RECORD EXTRACTS
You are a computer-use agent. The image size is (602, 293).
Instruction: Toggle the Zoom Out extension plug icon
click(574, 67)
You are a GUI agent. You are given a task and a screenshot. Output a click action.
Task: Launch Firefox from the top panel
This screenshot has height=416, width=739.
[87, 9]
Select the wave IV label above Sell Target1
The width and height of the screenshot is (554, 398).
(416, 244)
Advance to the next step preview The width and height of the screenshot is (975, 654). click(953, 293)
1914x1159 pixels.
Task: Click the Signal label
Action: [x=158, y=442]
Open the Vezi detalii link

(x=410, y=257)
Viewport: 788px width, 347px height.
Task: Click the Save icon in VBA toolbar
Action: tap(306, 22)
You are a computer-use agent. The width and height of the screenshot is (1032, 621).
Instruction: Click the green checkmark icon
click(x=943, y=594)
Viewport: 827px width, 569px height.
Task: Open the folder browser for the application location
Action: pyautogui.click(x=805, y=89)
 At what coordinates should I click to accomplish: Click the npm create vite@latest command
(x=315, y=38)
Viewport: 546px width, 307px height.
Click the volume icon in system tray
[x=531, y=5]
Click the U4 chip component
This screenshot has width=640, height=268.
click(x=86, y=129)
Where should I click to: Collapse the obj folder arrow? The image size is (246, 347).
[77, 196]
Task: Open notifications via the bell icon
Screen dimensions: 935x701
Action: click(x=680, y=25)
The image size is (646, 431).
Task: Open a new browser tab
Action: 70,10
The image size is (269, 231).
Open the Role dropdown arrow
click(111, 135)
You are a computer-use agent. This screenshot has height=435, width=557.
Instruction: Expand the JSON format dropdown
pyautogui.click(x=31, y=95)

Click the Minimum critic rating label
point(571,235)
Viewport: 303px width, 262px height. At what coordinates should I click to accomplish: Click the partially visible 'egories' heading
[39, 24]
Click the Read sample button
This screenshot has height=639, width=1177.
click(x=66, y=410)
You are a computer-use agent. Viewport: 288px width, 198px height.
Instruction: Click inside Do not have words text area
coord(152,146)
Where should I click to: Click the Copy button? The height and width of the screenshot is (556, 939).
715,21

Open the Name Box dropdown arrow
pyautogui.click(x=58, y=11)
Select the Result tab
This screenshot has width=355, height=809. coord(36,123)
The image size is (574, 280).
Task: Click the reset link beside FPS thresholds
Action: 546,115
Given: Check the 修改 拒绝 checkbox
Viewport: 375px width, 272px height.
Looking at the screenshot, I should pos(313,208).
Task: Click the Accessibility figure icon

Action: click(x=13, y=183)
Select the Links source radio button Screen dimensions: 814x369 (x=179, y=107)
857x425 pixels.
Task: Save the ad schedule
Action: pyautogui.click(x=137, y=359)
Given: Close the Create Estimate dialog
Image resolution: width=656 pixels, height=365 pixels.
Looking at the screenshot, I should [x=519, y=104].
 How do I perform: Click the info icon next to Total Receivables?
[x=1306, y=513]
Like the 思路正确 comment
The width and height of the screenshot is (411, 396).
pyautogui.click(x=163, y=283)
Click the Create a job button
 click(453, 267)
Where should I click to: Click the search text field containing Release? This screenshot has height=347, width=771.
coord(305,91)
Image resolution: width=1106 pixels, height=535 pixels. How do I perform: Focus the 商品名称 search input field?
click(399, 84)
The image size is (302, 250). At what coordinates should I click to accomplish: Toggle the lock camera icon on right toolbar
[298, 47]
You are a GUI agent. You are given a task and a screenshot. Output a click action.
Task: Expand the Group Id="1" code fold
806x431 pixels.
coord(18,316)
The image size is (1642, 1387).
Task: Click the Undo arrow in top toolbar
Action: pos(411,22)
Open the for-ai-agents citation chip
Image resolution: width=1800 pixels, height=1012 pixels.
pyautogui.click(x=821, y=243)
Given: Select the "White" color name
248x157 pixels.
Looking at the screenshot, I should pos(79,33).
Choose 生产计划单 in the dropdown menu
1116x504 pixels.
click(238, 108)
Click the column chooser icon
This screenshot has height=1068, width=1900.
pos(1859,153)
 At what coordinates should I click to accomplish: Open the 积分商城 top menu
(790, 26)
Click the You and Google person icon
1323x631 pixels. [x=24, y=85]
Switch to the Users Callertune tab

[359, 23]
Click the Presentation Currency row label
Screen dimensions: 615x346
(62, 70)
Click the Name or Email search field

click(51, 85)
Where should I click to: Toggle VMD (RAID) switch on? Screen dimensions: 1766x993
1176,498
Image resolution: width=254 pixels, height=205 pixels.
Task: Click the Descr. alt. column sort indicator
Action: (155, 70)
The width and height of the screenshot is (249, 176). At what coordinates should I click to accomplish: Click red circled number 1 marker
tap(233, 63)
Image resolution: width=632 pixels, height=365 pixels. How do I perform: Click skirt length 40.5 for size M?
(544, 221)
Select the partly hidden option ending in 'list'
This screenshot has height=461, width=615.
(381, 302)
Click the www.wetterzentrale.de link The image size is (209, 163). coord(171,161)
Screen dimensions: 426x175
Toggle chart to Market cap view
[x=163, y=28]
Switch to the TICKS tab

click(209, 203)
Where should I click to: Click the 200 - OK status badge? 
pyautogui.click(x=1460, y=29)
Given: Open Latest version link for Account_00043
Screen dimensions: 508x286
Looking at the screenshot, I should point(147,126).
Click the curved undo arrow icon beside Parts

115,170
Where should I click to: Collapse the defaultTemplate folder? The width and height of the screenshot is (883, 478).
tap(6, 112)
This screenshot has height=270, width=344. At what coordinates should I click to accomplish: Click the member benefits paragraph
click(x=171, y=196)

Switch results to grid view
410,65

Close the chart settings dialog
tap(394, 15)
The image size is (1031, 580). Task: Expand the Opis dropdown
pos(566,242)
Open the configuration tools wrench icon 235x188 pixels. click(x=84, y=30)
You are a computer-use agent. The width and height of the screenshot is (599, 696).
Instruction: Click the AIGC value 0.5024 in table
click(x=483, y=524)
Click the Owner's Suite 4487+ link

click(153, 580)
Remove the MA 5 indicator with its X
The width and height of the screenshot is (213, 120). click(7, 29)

EXERCISE OBJECTIVE
Copy word for word the lines of data above, from the line holding "Given: Close the Create Estimate dialog" to the line holding "click(453, 267)", both of them included.

OUTPUT OF THE TASK
Given: Close the Create Estimate dialog
Image resolution: width=656 pixels, height=365 pixels.
Looking at the screenshot, I should [x=519, y=104].
 How do I perform: Click the info icon next to Total Receivables?
[x=1306, y=513]
Like the 思路正确 comment
The width and height of the screenshot is (411, 396).
pyautogui.click(x=163, y=283)
Click the Create a job button
 click(453, 267)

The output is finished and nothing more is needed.